Copy the material from its start through the line containing "(x=217, y=91)", substituting "banner" for "header" and leaving everything else the same.
-- Begin Data supplied --
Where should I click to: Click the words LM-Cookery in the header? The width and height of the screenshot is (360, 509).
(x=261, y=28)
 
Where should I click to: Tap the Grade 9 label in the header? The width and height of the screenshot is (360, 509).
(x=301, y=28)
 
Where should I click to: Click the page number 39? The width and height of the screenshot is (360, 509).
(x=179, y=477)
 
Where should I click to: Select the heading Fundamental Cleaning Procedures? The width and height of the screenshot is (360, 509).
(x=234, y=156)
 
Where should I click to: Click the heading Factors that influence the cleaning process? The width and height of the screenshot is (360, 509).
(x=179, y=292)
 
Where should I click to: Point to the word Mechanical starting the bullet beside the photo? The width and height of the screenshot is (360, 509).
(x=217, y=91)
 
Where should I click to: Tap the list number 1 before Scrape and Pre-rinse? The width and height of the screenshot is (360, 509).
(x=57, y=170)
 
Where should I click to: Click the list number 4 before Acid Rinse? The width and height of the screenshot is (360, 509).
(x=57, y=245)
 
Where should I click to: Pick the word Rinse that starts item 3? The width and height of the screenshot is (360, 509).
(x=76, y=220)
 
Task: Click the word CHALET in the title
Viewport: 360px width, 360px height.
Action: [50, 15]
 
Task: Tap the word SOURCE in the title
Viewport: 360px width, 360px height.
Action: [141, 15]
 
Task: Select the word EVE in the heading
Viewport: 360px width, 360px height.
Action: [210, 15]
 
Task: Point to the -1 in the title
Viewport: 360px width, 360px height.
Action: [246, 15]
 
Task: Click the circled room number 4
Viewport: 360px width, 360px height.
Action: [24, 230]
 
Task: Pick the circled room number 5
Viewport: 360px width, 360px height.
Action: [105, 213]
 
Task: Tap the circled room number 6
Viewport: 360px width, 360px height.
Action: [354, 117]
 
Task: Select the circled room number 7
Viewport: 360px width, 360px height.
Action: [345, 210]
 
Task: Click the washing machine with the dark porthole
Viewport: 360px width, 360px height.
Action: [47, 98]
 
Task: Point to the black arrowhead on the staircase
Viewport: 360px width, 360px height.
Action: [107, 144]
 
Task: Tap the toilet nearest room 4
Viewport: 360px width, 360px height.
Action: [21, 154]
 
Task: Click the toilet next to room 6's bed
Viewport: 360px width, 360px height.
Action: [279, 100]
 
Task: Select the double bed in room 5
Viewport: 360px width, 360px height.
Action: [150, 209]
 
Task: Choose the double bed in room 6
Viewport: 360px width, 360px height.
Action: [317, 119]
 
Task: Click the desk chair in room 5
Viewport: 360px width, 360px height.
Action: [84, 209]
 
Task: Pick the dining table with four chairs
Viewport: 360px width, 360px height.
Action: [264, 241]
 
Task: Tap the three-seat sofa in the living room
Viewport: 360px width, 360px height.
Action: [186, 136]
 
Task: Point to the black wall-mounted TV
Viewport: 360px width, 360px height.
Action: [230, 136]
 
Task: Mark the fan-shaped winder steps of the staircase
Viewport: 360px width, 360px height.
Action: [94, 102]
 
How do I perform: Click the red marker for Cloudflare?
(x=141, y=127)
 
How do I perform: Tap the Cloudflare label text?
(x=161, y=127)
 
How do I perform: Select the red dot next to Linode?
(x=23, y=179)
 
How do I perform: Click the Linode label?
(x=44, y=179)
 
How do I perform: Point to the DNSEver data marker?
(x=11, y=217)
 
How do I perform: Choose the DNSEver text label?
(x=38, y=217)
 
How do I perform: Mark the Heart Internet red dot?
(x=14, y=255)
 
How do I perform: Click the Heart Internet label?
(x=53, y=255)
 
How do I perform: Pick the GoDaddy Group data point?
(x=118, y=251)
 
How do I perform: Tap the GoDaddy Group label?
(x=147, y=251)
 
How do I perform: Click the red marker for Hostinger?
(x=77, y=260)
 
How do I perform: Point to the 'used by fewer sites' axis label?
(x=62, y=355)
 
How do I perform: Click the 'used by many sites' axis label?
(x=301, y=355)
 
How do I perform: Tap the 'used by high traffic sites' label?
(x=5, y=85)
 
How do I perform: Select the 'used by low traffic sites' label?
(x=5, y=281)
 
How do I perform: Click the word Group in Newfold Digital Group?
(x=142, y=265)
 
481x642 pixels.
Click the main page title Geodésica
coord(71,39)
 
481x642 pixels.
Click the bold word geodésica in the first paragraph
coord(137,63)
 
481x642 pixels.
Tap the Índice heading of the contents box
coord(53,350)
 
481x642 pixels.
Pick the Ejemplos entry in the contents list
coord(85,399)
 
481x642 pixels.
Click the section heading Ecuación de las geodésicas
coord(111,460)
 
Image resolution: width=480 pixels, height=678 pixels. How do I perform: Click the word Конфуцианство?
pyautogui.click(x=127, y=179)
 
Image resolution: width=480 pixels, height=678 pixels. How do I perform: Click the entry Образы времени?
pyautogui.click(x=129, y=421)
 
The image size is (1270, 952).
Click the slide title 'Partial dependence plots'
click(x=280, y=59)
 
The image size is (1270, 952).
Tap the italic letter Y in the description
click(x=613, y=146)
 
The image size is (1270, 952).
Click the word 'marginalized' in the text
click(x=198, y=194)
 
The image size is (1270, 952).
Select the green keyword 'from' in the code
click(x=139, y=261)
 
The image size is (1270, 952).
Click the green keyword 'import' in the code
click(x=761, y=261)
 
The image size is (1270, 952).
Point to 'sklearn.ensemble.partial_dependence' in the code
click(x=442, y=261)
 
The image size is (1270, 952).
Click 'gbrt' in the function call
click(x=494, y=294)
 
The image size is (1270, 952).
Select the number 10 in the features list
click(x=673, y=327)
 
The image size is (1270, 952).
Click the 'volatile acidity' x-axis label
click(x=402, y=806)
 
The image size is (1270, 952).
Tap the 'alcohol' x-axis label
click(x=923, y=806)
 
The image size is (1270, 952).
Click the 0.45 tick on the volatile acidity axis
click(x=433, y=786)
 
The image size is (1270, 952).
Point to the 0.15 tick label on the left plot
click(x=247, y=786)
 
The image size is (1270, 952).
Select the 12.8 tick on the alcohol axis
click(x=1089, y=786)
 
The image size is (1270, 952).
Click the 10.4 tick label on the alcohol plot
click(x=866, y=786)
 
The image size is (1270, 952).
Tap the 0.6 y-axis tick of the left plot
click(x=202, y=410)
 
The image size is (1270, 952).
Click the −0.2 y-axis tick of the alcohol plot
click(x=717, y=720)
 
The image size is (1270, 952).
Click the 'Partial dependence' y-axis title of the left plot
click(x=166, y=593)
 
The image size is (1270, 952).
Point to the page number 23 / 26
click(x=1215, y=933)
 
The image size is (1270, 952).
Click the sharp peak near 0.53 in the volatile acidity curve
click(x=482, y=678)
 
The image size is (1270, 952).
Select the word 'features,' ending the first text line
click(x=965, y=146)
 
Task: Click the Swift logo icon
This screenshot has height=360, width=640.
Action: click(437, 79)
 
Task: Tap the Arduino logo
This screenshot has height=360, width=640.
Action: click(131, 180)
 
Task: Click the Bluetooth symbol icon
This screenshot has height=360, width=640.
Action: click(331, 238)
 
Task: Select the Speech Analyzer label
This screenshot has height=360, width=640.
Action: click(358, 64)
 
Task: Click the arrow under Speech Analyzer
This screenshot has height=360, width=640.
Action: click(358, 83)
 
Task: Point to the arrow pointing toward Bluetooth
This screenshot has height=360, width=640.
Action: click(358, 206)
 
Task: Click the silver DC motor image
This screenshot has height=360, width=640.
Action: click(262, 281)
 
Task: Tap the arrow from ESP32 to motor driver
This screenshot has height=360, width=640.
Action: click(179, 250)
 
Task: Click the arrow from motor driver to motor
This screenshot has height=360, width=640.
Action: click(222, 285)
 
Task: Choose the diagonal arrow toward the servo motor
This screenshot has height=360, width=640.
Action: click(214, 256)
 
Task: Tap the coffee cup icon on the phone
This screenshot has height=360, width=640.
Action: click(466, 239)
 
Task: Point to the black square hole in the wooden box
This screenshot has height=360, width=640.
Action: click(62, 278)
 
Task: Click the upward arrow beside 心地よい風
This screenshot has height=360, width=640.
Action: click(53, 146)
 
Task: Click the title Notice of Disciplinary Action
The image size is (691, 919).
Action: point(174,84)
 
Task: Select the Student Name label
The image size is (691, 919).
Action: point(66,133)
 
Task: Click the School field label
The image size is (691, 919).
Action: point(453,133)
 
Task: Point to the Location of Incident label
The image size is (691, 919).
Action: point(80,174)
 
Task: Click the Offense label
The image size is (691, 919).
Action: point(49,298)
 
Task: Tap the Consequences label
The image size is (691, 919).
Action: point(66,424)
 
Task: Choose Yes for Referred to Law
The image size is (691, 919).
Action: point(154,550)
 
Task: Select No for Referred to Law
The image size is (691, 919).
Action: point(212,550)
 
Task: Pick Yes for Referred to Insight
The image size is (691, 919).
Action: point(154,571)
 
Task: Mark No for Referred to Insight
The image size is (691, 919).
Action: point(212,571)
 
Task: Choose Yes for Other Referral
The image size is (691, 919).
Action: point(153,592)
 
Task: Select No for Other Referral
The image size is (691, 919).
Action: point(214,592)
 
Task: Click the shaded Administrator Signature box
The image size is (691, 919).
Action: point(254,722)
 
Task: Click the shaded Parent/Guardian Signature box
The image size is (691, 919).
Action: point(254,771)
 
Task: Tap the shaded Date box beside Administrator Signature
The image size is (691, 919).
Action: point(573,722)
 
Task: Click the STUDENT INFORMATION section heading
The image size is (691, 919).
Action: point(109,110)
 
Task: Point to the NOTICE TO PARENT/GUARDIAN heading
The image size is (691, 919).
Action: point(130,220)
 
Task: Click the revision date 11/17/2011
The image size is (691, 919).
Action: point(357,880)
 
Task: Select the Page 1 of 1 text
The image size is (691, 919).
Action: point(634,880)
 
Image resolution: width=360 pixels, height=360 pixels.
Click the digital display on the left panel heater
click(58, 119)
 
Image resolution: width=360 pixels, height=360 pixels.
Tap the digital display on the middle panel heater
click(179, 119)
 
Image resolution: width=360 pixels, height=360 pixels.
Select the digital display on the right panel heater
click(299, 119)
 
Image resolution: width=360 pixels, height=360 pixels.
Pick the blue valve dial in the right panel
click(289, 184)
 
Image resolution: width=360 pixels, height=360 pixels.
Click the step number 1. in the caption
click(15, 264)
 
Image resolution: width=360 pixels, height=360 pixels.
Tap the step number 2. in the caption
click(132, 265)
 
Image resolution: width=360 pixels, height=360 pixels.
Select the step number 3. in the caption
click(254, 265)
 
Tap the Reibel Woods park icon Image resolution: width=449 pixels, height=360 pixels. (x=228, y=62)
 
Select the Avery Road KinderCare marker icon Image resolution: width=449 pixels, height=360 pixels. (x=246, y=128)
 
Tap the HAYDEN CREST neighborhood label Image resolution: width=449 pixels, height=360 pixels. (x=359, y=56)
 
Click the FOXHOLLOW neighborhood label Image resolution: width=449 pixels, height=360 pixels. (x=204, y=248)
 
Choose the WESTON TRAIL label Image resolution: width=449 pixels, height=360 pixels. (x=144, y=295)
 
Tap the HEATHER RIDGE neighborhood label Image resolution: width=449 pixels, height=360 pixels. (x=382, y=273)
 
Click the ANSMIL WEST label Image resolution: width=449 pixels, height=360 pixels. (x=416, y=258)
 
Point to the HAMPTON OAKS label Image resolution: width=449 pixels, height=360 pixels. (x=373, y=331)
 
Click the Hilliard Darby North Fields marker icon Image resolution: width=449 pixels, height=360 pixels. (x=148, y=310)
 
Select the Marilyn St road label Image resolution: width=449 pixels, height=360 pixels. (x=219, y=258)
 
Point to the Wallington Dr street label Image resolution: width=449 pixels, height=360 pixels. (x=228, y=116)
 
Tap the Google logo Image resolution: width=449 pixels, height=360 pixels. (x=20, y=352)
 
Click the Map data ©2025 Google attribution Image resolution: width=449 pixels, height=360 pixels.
-- End Data supplied --
### Result for this task
Where should I click to: Click the words LM-Cookery in the banner? The width and height of the screenshot is (360, 509).
(x=261, y=28)
 
Where should I click to: Tap the Grade 9 label in the banner? The width and height of the screenshot is (360, 509).
(x=301, y=28)
 
Where should I click to: Click the page number 39? The width and height of the screenshot is (360, 509).
(x=179, y=477)
 
Where should I click to: Select the heading Fundamental Cleaning Procedures? The width and height of the screenshot is (360, 509).
(x=234, y=156)
 
Where should I click to: Click the heading Factors that influence the cleaning process? The width and height of the screenshot is (360, 509).
(x=179, y=292)
 
Where should I click to: Point to the word Mechanical starting the bullet beside the photo? The width and height of the screenshot is (360, 509).
(x=217, y=91)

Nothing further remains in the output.